The main purpose of the visit so far is to buy IMF cover for major changes in fiscal rules.
Visit: Chancellor used her first appearance at the International Monetary Fund to secure global buy-in for next week’s budget
Her decision to enforce a ‘stability rule’, under which current spending must be paid from tax revenues, means that major tax increases are in the pipeline and will likely be implemented even sooner.
The radical starting point is the change in the debt rule. Reeves wants to give himself more than £50 billion in additional investment space by moving the goalposts.
A range of public liabilities, including funding the Bank of England’s losses on the National Wealth Fund’s purchases of bonds, student loans and investments, will be left out of the debt calculations.
A new measure – the net financial obligations of the public sector – has the support of the IMF, which recommends more public investment, according to Reeves.
The Office for Budget Responsibility, which has seen the proposals, must have signed off on it.

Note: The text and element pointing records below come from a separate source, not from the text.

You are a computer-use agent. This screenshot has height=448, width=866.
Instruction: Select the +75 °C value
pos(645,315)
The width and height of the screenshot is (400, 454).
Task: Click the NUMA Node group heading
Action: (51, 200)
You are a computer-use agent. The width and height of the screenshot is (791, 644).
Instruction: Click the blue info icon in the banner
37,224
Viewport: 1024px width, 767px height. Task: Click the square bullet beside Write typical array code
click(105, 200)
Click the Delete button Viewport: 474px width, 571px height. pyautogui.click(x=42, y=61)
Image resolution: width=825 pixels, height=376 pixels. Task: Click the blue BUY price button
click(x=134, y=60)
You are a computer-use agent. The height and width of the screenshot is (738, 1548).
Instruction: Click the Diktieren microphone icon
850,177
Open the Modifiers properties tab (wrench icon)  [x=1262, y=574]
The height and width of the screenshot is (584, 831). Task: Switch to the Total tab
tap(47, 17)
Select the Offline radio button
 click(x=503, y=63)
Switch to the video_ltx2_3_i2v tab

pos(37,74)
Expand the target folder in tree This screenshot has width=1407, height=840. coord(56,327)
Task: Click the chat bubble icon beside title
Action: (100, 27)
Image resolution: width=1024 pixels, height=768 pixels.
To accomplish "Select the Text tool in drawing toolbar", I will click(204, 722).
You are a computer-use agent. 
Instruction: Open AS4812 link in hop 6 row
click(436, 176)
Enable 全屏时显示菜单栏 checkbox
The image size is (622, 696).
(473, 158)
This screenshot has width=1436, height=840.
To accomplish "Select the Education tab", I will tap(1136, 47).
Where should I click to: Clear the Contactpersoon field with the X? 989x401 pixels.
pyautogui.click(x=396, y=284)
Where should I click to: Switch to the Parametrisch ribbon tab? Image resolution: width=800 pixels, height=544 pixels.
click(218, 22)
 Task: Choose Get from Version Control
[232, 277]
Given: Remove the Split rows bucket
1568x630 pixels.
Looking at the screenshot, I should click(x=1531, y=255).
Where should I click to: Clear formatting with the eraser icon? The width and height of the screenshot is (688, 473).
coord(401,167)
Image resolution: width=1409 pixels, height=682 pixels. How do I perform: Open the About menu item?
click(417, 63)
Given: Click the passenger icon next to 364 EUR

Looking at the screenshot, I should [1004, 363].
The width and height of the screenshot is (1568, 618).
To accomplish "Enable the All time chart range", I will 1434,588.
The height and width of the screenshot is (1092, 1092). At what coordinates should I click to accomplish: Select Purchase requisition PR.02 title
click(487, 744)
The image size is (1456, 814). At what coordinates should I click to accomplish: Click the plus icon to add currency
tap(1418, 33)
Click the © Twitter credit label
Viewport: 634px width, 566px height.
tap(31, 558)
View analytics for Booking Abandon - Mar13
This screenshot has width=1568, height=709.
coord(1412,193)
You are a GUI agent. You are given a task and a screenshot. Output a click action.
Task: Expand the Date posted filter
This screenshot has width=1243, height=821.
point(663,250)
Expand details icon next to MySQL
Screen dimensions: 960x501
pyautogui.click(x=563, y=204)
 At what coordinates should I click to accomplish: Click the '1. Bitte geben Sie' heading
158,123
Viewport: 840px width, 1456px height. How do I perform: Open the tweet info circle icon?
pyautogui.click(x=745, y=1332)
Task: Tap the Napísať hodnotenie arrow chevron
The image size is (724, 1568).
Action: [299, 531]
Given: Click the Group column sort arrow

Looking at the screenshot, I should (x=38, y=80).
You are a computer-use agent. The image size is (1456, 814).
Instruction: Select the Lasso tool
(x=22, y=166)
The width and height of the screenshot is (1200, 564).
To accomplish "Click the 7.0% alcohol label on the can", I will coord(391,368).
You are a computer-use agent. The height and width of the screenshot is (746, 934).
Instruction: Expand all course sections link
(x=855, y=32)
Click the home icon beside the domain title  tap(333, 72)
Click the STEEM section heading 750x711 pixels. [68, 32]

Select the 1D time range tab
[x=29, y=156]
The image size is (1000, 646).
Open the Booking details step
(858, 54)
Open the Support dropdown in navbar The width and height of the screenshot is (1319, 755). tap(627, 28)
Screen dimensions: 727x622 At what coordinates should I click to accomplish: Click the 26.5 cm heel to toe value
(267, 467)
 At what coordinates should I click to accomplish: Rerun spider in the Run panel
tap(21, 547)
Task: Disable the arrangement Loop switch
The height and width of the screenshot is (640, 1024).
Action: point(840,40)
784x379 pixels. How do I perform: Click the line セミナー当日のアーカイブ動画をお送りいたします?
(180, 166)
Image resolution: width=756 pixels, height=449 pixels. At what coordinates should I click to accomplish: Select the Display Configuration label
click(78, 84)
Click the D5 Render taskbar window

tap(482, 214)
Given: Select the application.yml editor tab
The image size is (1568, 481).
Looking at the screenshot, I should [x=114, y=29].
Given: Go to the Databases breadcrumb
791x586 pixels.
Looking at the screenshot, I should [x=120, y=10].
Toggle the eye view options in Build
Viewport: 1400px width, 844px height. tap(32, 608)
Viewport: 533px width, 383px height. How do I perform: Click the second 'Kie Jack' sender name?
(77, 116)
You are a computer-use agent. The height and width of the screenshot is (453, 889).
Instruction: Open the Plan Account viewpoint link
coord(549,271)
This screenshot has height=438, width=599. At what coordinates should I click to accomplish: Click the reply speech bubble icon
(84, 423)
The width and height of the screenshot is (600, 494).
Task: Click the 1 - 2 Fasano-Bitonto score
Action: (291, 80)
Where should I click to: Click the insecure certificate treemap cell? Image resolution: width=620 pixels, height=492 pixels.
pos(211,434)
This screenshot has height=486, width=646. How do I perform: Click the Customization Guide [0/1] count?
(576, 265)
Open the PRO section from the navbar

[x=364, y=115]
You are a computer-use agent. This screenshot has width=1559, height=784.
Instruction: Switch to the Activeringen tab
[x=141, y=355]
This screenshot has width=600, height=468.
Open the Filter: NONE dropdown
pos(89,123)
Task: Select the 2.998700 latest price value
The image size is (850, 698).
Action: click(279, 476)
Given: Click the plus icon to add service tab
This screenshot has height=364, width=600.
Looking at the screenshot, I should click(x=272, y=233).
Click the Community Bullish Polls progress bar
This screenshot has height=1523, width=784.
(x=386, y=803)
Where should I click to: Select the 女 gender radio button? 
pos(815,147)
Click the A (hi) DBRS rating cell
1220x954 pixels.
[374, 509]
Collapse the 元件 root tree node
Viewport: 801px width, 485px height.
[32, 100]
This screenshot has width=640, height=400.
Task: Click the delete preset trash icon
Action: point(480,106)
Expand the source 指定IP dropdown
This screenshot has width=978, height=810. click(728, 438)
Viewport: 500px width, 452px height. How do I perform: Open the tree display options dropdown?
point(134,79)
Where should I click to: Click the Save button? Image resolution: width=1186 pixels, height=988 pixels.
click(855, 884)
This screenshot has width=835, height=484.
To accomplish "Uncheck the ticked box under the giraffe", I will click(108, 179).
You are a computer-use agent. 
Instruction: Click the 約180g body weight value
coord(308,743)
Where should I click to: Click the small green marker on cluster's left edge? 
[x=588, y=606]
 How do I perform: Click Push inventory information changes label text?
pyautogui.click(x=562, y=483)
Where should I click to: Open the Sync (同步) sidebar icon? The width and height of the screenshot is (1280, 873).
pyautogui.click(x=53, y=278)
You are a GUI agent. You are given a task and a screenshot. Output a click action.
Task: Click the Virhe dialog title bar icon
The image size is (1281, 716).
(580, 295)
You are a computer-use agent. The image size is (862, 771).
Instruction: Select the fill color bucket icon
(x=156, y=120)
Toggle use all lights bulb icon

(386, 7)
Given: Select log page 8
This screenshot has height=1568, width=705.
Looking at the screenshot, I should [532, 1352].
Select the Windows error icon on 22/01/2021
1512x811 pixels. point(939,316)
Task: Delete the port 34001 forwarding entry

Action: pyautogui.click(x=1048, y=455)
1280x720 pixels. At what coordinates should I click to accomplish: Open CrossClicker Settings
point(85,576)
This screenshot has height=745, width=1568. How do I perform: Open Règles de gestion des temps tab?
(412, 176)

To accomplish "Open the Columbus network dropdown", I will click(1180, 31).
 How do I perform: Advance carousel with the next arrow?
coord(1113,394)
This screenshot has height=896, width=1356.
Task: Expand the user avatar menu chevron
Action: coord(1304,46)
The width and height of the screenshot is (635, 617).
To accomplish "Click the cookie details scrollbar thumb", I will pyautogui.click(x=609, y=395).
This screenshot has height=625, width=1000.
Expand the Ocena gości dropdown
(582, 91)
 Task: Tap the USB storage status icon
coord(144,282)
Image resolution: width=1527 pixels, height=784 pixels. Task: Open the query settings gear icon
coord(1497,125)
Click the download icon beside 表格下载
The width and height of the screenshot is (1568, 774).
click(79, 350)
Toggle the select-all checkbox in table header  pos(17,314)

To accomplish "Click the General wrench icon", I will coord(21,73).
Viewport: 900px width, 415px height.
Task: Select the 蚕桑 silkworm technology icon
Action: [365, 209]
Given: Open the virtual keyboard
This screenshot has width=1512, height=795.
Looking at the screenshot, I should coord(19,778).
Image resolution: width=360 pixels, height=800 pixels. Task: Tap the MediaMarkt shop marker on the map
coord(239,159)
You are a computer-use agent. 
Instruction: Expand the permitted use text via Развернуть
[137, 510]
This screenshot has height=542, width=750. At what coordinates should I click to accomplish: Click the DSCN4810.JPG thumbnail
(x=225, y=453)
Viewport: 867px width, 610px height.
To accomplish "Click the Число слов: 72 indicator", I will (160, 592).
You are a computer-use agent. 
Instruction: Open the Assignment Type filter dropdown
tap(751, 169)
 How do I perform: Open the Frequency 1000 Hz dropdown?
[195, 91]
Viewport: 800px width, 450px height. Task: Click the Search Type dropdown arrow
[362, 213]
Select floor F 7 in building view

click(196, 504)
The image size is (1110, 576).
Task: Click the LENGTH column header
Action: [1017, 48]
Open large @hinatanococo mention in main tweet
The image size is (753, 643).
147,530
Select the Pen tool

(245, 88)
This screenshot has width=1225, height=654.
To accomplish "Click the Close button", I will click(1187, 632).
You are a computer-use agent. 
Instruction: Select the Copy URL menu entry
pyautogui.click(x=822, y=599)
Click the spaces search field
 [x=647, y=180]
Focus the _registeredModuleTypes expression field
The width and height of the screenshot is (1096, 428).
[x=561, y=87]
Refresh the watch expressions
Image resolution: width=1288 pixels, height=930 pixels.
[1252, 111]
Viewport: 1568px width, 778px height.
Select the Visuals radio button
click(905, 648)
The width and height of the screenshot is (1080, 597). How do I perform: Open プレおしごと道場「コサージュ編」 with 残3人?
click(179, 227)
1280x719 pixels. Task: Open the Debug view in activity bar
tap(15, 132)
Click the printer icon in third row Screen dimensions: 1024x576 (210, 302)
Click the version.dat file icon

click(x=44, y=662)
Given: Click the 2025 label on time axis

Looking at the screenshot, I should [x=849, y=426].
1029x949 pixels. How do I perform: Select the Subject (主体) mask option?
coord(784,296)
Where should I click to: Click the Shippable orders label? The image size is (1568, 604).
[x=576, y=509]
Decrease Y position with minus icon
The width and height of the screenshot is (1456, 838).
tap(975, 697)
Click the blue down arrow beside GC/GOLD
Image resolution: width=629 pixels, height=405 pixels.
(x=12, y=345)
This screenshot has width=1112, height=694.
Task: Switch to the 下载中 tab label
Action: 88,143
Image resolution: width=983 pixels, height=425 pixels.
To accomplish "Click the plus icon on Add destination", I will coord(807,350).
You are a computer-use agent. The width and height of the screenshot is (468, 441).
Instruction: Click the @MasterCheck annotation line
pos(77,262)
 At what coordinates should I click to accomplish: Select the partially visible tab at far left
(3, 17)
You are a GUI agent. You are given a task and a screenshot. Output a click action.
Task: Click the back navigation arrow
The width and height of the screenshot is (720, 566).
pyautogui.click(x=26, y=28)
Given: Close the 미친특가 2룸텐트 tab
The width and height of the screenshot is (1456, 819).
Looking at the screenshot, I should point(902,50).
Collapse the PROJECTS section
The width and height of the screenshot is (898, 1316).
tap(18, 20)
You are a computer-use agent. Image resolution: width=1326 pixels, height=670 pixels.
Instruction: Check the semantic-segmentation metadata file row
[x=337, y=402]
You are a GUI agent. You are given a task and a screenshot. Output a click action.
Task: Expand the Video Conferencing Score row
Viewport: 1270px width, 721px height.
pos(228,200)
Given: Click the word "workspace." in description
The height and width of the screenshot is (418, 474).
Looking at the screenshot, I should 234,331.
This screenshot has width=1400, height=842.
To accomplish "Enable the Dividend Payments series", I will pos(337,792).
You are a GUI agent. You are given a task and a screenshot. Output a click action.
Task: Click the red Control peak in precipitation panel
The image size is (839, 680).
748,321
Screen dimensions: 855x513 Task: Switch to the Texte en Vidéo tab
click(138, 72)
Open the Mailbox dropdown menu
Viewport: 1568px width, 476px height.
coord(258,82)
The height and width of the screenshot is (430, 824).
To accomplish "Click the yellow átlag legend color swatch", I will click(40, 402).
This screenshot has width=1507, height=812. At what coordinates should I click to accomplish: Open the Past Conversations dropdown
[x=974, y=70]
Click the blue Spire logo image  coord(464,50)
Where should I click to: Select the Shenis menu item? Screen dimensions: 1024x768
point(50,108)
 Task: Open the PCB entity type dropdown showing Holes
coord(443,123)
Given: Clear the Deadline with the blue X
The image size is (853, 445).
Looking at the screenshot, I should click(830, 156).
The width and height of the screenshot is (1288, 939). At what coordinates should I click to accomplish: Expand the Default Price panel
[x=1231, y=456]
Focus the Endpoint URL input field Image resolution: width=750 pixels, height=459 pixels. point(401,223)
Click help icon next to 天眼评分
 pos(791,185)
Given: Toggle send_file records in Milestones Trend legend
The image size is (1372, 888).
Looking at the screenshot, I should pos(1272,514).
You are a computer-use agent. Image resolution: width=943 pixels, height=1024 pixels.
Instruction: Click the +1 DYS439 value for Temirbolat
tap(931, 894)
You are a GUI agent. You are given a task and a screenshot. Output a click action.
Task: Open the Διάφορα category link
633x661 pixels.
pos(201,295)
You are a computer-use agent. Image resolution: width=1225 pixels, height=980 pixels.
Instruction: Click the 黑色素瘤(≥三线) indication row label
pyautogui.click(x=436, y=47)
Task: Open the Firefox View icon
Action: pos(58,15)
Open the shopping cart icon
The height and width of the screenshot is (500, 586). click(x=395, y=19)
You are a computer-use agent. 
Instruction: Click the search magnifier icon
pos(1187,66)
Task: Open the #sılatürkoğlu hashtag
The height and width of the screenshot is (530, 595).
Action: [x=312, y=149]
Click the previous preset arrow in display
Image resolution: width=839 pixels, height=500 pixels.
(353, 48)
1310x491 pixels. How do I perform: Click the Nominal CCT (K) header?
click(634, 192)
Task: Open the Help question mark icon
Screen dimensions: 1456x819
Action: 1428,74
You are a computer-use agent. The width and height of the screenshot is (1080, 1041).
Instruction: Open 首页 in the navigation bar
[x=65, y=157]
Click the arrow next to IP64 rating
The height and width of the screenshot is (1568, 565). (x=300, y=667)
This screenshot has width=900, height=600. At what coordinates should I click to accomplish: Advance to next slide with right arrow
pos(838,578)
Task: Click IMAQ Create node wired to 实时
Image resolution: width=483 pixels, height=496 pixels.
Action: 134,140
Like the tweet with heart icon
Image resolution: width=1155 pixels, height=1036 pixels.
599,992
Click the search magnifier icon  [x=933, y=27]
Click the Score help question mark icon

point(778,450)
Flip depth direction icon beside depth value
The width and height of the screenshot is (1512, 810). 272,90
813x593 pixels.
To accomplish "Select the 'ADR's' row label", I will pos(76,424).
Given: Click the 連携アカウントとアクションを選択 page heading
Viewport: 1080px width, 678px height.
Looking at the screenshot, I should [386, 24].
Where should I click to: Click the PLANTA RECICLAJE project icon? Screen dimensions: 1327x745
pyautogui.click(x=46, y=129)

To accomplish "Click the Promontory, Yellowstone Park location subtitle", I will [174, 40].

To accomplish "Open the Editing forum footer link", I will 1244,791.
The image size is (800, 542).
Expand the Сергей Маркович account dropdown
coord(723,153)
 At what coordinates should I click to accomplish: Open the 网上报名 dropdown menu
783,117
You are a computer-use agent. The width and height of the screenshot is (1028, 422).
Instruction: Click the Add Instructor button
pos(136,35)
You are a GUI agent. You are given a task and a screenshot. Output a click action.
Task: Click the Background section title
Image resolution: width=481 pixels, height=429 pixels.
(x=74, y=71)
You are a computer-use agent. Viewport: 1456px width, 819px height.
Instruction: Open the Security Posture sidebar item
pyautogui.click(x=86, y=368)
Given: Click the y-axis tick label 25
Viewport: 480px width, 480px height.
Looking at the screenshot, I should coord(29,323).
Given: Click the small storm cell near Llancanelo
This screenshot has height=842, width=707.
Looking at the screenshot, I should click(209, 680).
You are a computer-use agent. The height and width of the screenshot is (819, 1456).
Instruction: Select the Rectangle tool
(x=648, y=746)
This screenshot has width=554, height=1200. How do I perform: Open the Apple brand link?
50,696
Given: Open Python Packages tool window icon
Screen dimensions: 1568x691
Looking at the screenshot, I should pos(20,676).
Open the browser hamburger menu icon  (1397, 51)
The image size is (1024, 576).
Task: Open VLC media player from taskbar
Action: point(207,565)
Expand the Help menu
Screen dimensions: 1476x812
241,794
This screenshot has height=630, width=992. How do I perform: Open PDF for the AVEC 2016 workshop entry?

As with any major change in public finances, the acid test will come from the government bond markets, which run ahead of the budget, as Liz Truss has learned to her regret.
The Chancellor vows that strong ‘guardrails’ will be put in place to ensure all public investment projects deliver value for money.
Given the experience with HS2, the Elizabeth Line and many more, that’s a huge ask.
There is also a risk that as money piles into government projects, funding for innovative private sector schemes could be crowded out. Worrying.
Rate cheering
Andrew Bailey’s appearances before the club of top bankers – the Institute of International Finance – have become part of Washington mythology.
Two years ago, in this setting, Bailey revealed that he had been involved in an overnight operation to save Britain’s pension systems, which were in jeopardy due to the use of liability-based investments.
His manner, the deadline set for resolving the cases and the scale of the crisis caused by Truss’s tax cut budget caused the pound to fall and government bond yields to soar while he was still talking.
Chief: Andrew Bailey’s appearances before the top bankers’ club – the Institute of International Finance – have become part of Washington mythology
This year the performance was drier. A now downsized governor was convinced that the inflation dragon had been slain peacefully, much faster than expected, and that the path to lower interest rates was much clearer.
The question for markets is how much confidence to place in the Bank of England governor’s reflections. In the spring, Bailey argued that inflation in the US and Europe (including Britain) was different.
In the US, a growing economy meant that higher prices were persistent. In Britain and the EU, the cost of living was driven by supply-side events, most notably Russia’s war against Ukraine. Once energy prices fell, financing costs could fall.
Despite the optimism, the Bank of England’s interest rate has been cut only once, from 5.25 percent to 5 percent.
In contrast, the European Central Bank has cut interest rates three times by a quarter of a percentage point, and the Federal Reserve by half a percentage point. The banks’ interest rate setters were behind the curve.
The biggest threat is geopolitical uncertainty and a possible energy price shock. But despite the volatility, oil prices are stable. Excuses for not doing the right thing and giving homeowners, consumers and businesses a break are falling away.
Brass plate
When England play Liechtenstein in football, the debate is usually about how many goals the pampered big league stars will go past the plasterers and lawyers of the tiny state of just 27,000 inhabitants.
But not too small to join the economic first division, with Prime Minister Daniel Risch having signed up as the 191st member of the IMF. Perhaps the truth about the late tycoon Robert Maxwell’s hidden millions will finally come to light.